### Exercise requirements
Exact transcription with no images: write out all of the entries below.

[Given records — start]

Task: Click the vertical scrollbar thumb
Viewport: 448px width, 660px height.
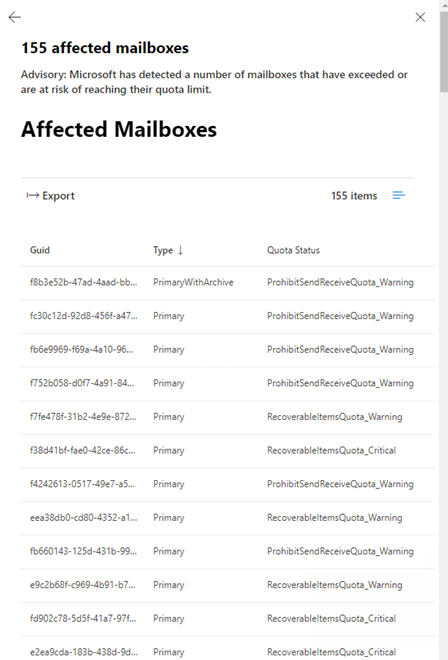Action: tap(444, 51)
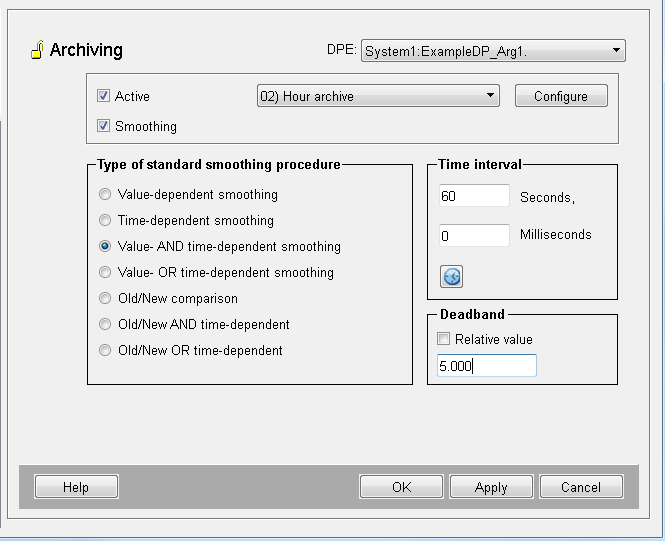Choose Value- AND time-dependent smoothing
The width and height of the screenshot is (665, 541).
[x=105, y=246]
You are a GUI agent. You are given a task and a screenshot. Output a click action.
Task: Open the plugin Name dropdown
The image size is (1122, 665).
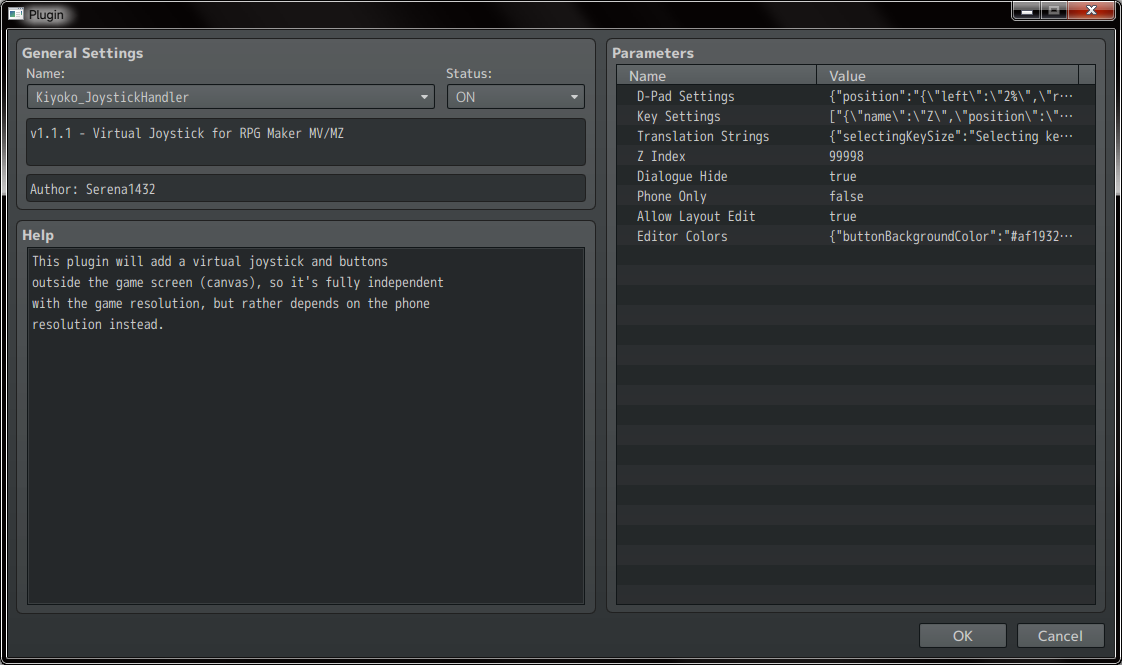[230, 97]
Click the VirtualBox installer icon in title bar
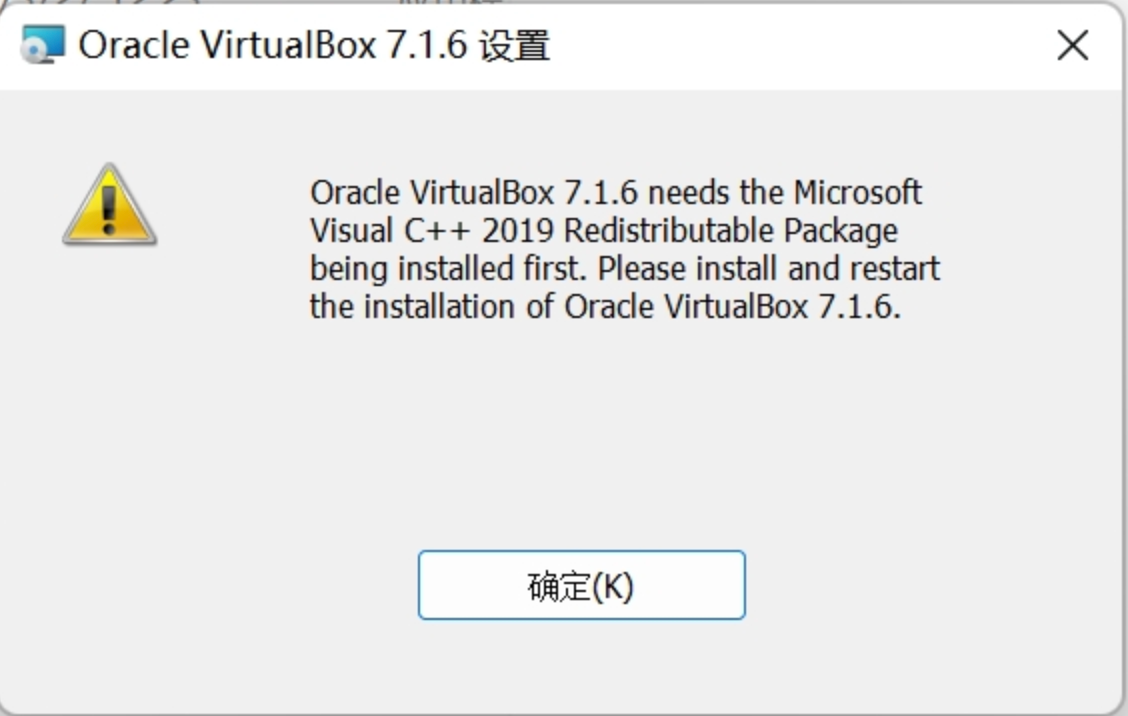The height and width of the screenshot is (716, 1128). click(x=42, y=45)
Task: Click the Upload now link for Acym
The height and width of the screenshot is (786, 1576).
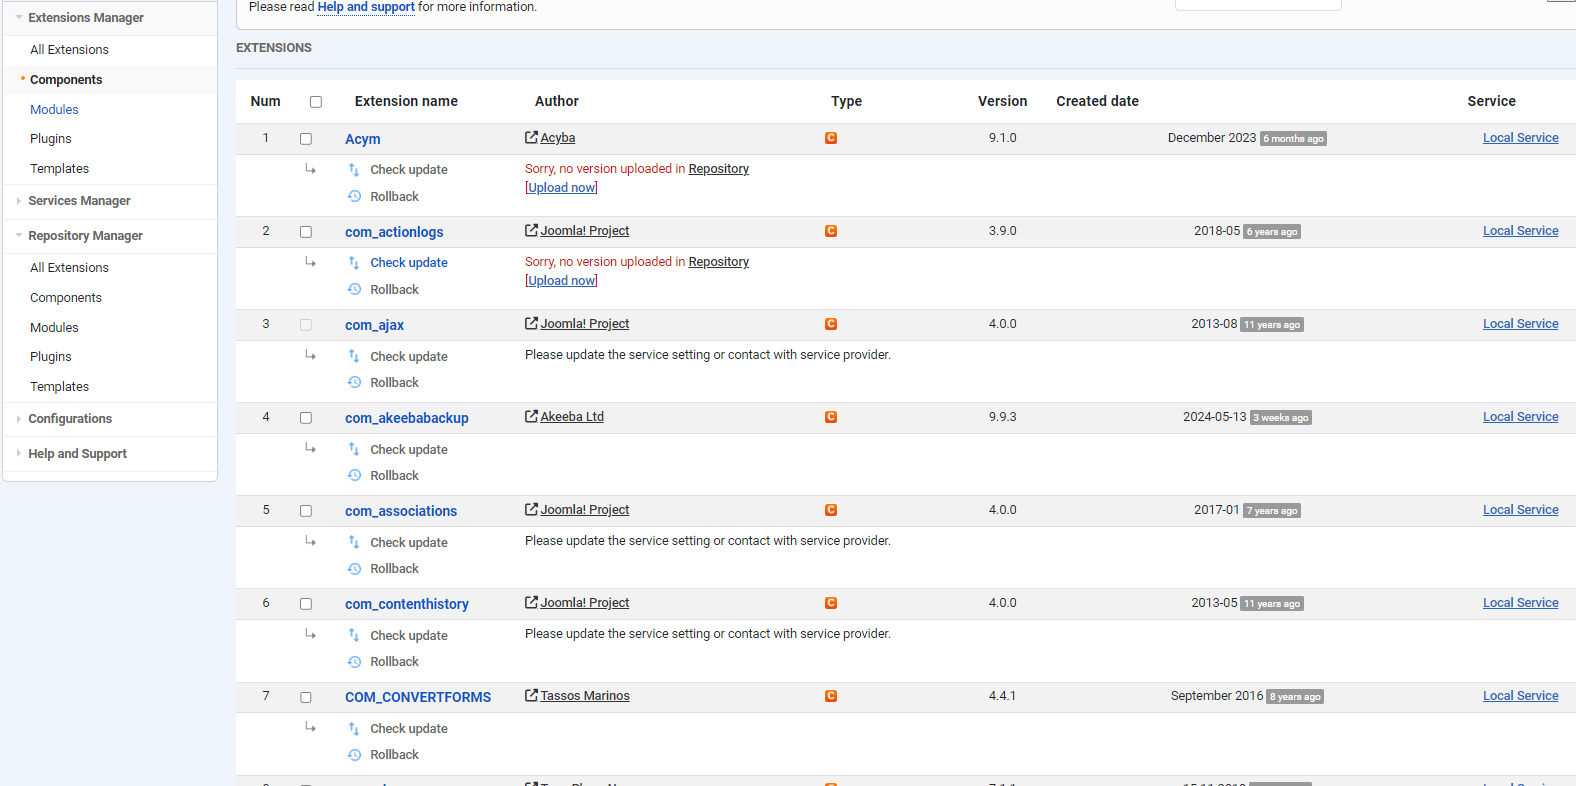Action: tap(561, 188)
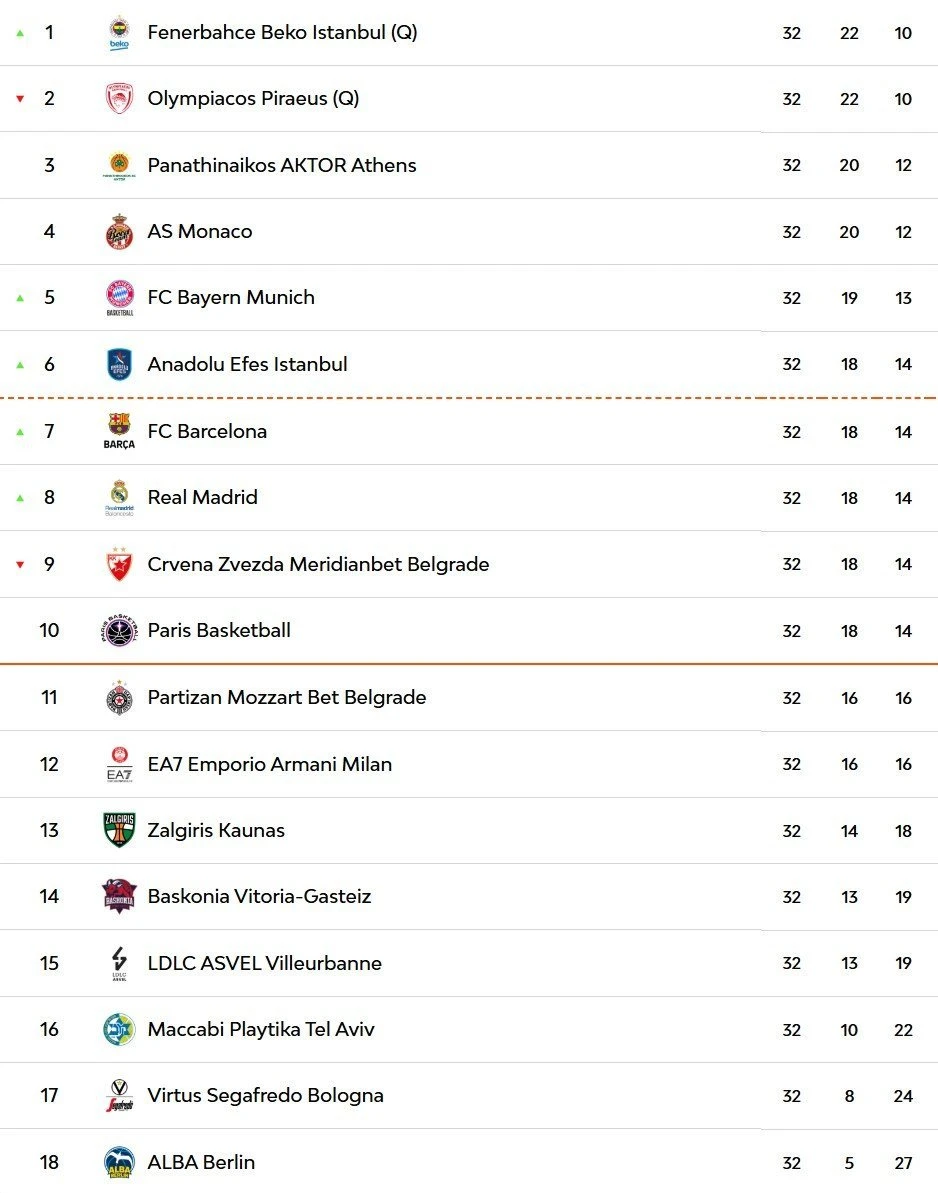Open Virtus Segafredo Bologna team page
938x1193 pixels.
pyautogui.click(x=265, y=1096)
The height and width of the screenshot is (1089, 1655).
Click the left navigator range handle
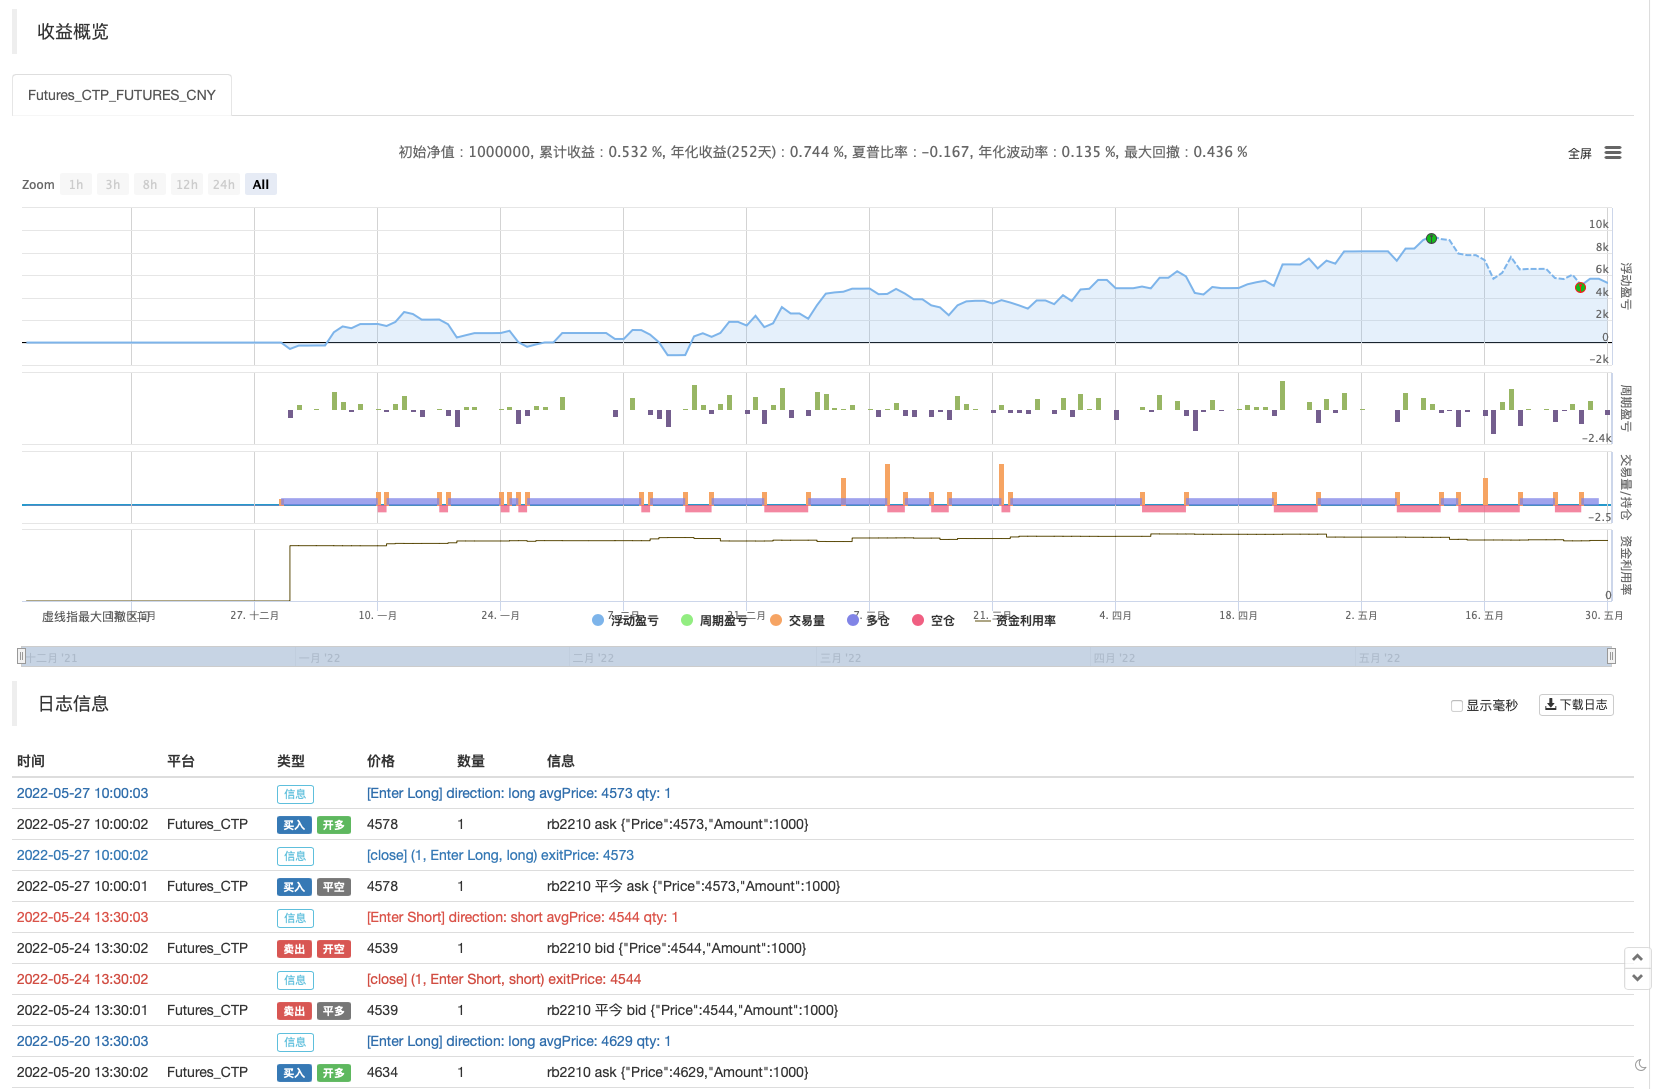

[Given records — finish]

### Worked solution
Task: Click the vertical scrollbar thumb
Viewport: 448px width, 660px height.
Action: tap(444, 51)
Choose Value- AND time-dependent smoothing
The width and height of the screenshot is (665, 541).
[x=105, y=246]
You are a GUI agent. You are given a task and a screenshot. Output a click action.
Task: Open the plugin Name dropdown
The image size is (1122, 665).
[230, 97]
Click the VirtualBox installer icon in title bar
The height and width of the screenshot is (716, 1128). click(x=42, y=45)
Task: Click the Upload now link for Acym
The height and width of the screenshot is (786, 1576).
Action: tap(561, 188)
Open Virtus Segafredo Bologna team page
938x1193 pixels.
pyautogui.click(x=265, y=1096)
The height and width of the screenshot is (1089, 1655).
Click the left navigator range handle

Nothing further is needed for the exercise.